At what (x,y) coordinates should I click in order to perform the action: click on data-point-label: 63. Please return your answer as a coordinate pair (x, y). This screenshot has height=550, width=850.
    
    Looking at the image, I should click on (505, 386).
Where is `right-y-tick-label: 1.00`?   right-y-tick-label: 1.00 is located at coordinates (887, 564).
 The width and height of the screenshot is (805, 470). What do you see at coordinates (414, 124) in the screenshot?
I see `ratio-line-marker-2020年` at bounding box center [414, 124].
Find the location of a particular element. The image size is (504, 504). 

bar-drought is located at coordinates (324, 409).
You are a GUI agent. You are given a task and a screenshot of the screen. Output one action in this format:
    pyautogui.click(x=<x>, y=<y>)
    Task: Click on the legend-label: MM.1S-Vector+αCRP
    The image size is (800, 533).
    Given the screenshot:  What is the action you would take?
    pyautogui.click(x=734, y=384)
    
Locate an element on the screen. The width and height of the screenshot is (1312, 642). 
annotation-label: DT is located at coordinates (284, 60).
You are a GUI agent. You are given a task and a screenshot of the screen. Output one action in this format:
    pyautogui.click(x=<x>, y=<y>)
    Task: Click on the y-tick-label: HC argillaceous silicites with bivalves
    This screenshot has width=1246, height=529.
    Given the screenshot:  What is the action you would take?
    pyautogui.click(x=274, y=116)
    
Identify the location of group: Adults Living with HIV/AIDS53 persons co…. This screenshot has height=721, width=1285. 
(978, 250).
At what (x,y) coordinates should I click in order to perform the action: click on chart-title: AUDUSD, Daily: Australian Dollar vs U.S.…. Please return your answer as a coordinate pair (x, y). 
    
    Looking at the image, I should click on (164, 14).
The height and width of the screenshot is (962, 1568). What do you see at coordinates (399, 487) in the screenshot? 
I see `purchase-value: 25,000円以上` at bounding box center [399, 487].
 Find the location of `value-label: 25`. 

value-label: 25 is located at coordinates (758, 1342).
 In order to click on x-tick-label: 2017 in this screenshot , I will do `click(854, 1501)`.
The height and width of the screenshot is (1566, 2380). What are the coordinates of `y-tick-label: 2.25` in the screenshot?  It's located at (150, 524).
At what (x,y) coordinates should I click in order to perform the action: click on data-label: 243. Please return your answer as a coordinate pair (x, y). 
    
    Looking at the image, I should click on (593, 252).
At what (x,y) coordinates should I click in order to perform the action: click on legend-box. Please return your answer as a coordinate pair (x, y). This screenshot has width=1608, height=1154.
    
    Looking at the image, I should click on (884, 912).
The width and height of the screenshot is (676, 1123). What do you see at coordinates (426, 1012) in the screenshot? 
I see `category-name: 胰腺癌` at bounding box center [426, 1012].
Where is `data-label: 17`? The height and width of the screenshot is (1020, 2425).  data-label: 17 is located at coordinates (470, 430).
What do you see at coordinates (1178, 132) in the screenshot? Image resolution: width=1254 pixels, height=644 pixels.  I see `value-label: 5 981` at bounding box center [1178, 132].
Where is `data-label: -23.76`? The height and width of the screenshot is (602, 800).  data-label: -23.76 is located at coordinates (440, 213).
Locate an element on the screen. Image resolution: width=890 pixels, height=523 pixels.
#####
• _EXERCISE INSTRUCTIONS_: Render every line of the items above as a numbered list, one line per number, and leave out the blank lines.

• _ANSWER BOX_:
1. At what (x,y) coordinates should I click in order to perform the action: click on data-point-label: 63. Please return your answer as a coordinate pair (x, y). This screenshot has height=550, width=850.
2.     Looking at the image, I should click on (505, 386).
3. Where is `right-y-tick-label: 1.00`?   right-y-tick-label: 1.00 is located at coordinates (887, 564).
4.  The width and height of the screenshot is (805, 470). What do you see at coordinates (414, 124) in the screenshot?
5. I see `ratio-line-marker-2020年` at bounding box center [414, 124].
6. Find the location of a particular element. The image size is (504, 504). 
7. bar-drought is located at coordinates (324, 409).
8. You are a GUI agent. You are given a task and a screenshot of the screen. Output one action in this format:
9.     pyautogui.click(x=<x>, y=<y>)
10.     Task: Click on the legend-label: MM.1S-Vector+αCRP
11.     The image size is (800, 533).
12.     Given the screenshot:  What is the action you would take?
13.     pyautogui.click(x=734, y=384)
14. Locate an element on the screen. The width and height of the screenshot is (1312, 642). 
15. annotation-label: DT is located at coordinates (284, 60).
16. You are a GUI agent. You are given a task and a screenshot of the screen. Output one action in this format:
17.     pyautogui.click(x=<x>, y=<y>)
18.     Task: Click on the y-tick-label: HC argillaceous silicites with bivalves
19.     This screenshot has width=1246, height=529.
20.     Given the screenshot:  What is the action you would take?
21.     pyautogui.click(x=274, y=116)
22. Identify the location of group: Adults Living with HIV/AIDS53 persons co…. This screenshot has height=721, width=1285. 
23. (978, 250).
24. At what (x,y) coordinates should I click in order to perform the action: click on chart-title: AUDUSD, Daily: Australian Dollar vs U.S.…. Please return your answer as a coordinate pair (x, y). 
25.     Looking at the image, I should click on (164, 14).
26. The height and width of the screenshot is (962, 1568). What do you see at coordinates (399, 487) in the screenshot? 
27. I see `purchase-value: 25,000円以上` at bounding box center [399, 487].
28.  Find the location of `value-label: 25`. 
29. value-label: 25 is located at coordinates (758, 1342).
30.  In order to click on x-tick-label: 2017 in this screenshot , I will do `click(854, 1501)`.
31. The height and width of the screenshot is (1566, 2380). What are the coordinates of `y-tick-label: 2.25` in the screenshot?  It's located at (150, 524).
32. At what (x,y) coordinates should I click in order to perform the action: click on data-label: 243. Please return your answer as a coordinate pair (x, y). 
33.     Looking at the image, I should click on (593, 252).
34. At what (x,y) coordinates should I click in order to perform the action: click on legend-box. Please return your answer as a coordinate pair (x, y). This screenshot has width=1608, height=1154.
35.     Looking at the image, I should click on (884, 912).
36. The width and height of the screenshot is (676, 1123). What do you see at coordinates (426, 1012) in the screenshot? 
37. I see `category-name: 胰腺癌` at bounding box center [426, 1012].
38. Where is `data-label: 17`? The height and width of the screenshot is (1020, 2425).  data-label: 17 is located at coordinates (470, 430).
39. What do you see at coordinates (1178, 132) in the screenshot? Image resolution: width=1254 pixels, height=644 pixels.  I see `value-label: 5 981` at bounding box center [1178, 132].
40. Where is `data-label: -23.76`? The height and width of the screenshot is (602, 800).  data-label: -23.76 is located at coordinates (440, 213).
41. Locate an element on the screen. Image resolution: width=890 pixels, height=523 pixels.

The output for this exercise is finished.